Goal:
According to the text on criminal justice jobs in Kentucky, how many correctional officer positions will there be in 2012 and in 2022?

Given text:
Degree Programs for Criminal Justice Jobs in Kentucky
Kentucky’s violent crime rate is more than one third lower than the national average, partly due to the efforts of the state’s dedicated criminal justice professionals. Cities such as Bonnieville and Hardyville are renown for their safety, but Kentucky does have some notoriously high crime areas. In 2012, more than 40% of the state’s 9,752 violent crimes took place in the Louisville metro area alone.
Members of Kentucky’s criminal justice community work in concert to protect the citizens of the Commonwealth. Some of these professionals like police officers and state troopers are highly visible to the public. Other critical personnel work behind the scenes: Forensic professionals process crime scene evidence so that criminal investigators can build a body of evidence that paralegals use in helping attorneys secure convictions, while correctional officers work to rehabilitate prisoners so they can re-enter society as law-abiding citizens.
Throughout Kentucky, job growth is expected in all areas of specialization within the field of criminal justice:
- Four hundred police officer positions a year will become available through 2022
- The number of detectives is increasing by 1.4% a year
- Correctional officer positions will increase from 7,185 to 8,978 between 2012 and 2022
- Paralegal positions will increase by 145 a year through 2022
- The number of forensic science technicians will increase by 2.5% a year
While a high school education has traditionally met requirements for a career in criminal justice, candidates for these jobs are more often required to hold a degree, or seek a college education electively as hiring standards become more rigorous.
Kentucky Law Enforcement and Criminal Investigator Jobs
The number of police officers in Kentucky is increasing at a rapid rate. The Kentucky Office of Employment and Training expects the number of jobs to increase by 2.8% a year through 2022. This makes it a good time to pursue law enforcement jobs with municipal police departments or the state police.
Police Officer Job Requirements in Kentucky
Some of Kentucky’s largest police department that periodically hire new officers include:
- Lexington Division of Police
- Louisville Metro Police Department
- Bowling Green Police Department
- Owensboro Police Department
The minimum requirements to become a police officer in Kentucky are as follows:
- Being a U.S. citizen
- Being at least 21 years old
- Having a valid driver’s license
- No having any felony or domestic violence convictions
While the minimum education requirement to join Kentucky’s police departments is a high school education, most departments require that applicants meet one of these standards:
- 60 college credit hours
- Active military duty (2 to 4 years depending on the department)

Entries drawn from a collection:
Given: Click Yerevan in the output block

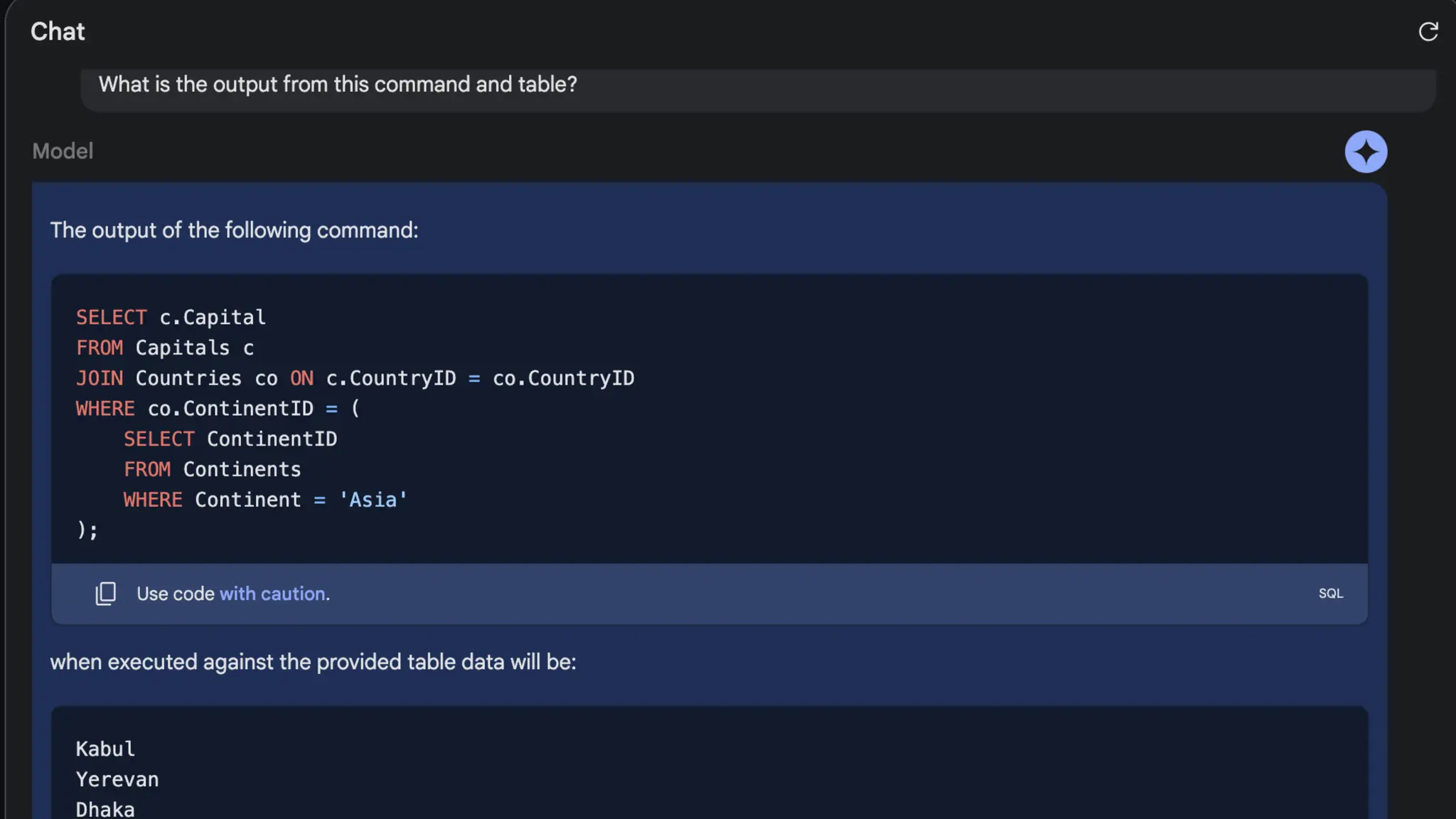Looking at the screenshot, I should (x=117, y=780).
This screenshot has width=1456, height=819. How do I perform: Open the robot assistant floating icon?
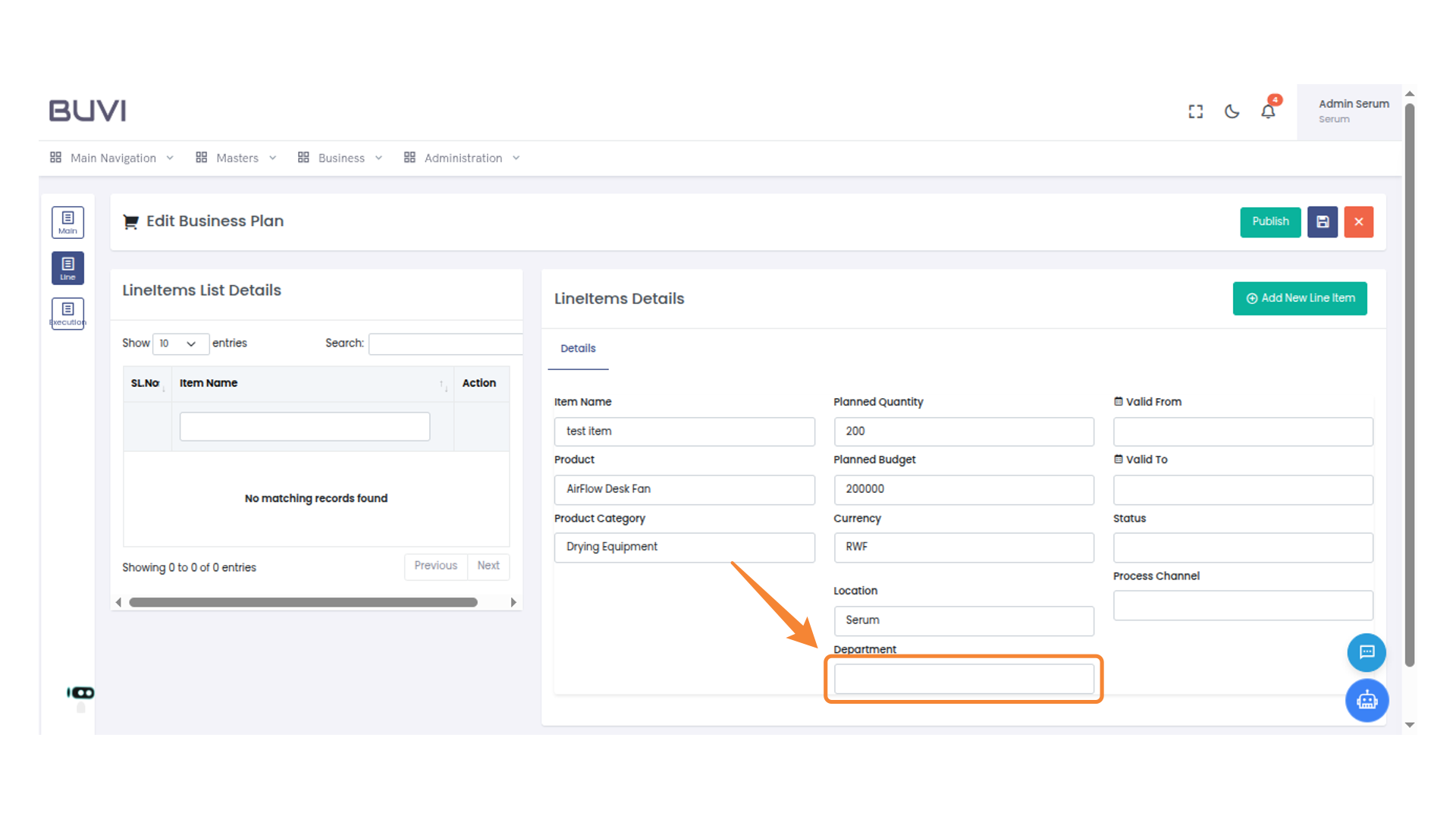pos(1367,700)
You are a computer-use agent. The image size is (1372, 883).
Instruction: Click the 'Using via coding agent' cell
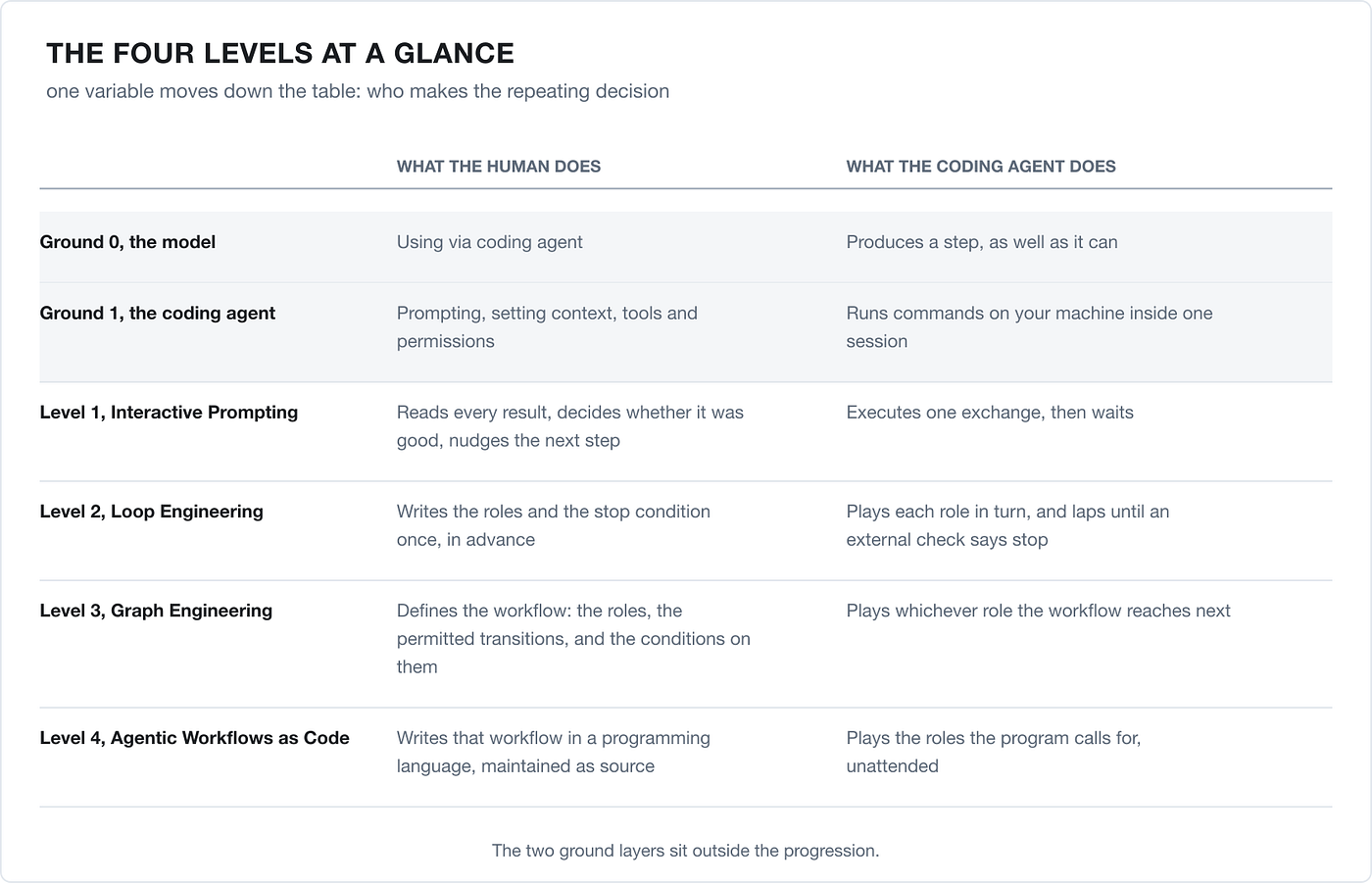tap(490, 242)
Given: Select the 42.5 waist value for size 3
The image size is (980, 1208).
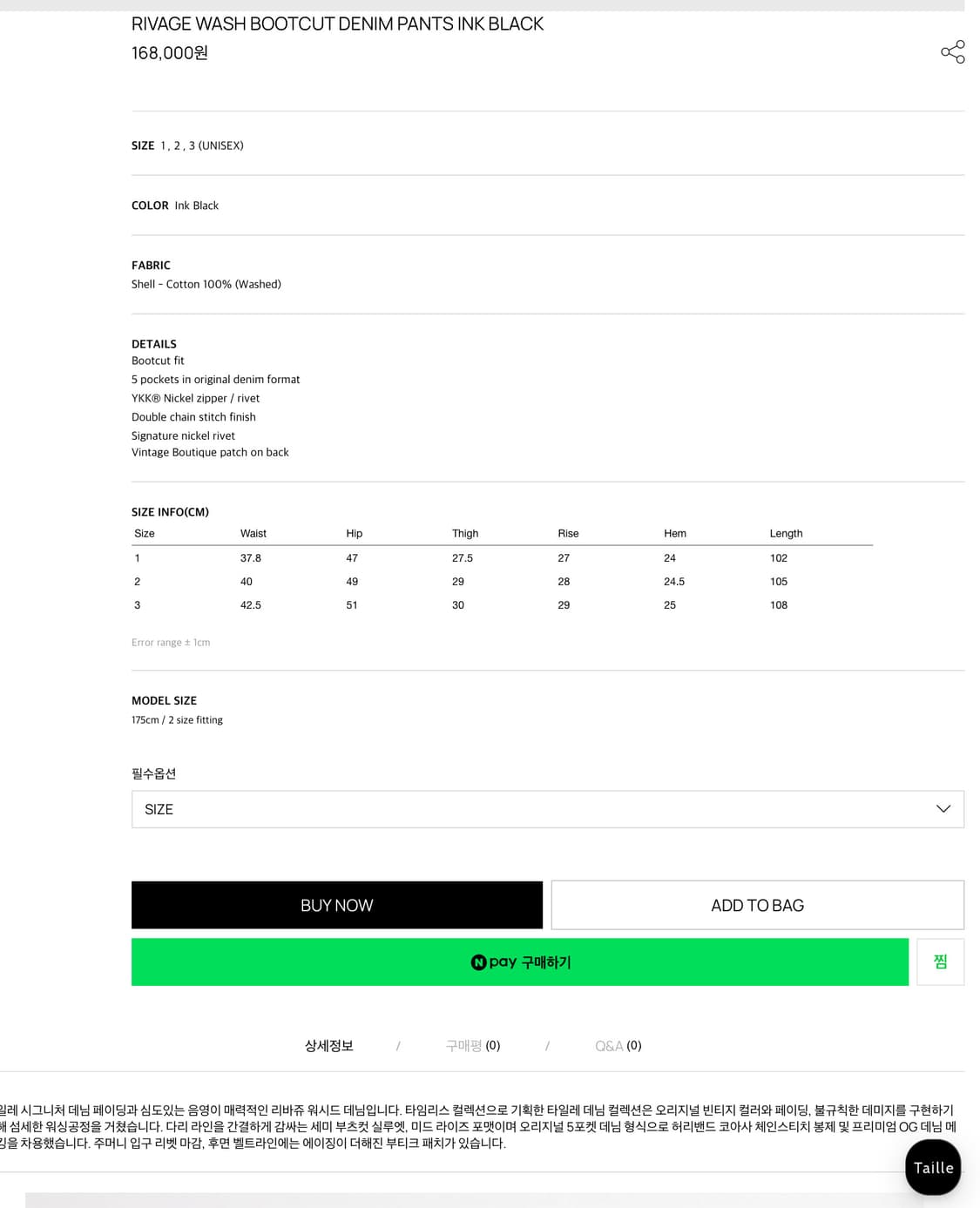Looking at the screenshot, I should pyautogui.click(x=251, y=604).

Completed exercise:
Correctional officer positions will increase from 7,185 in 2012 to 8,978 in 2022.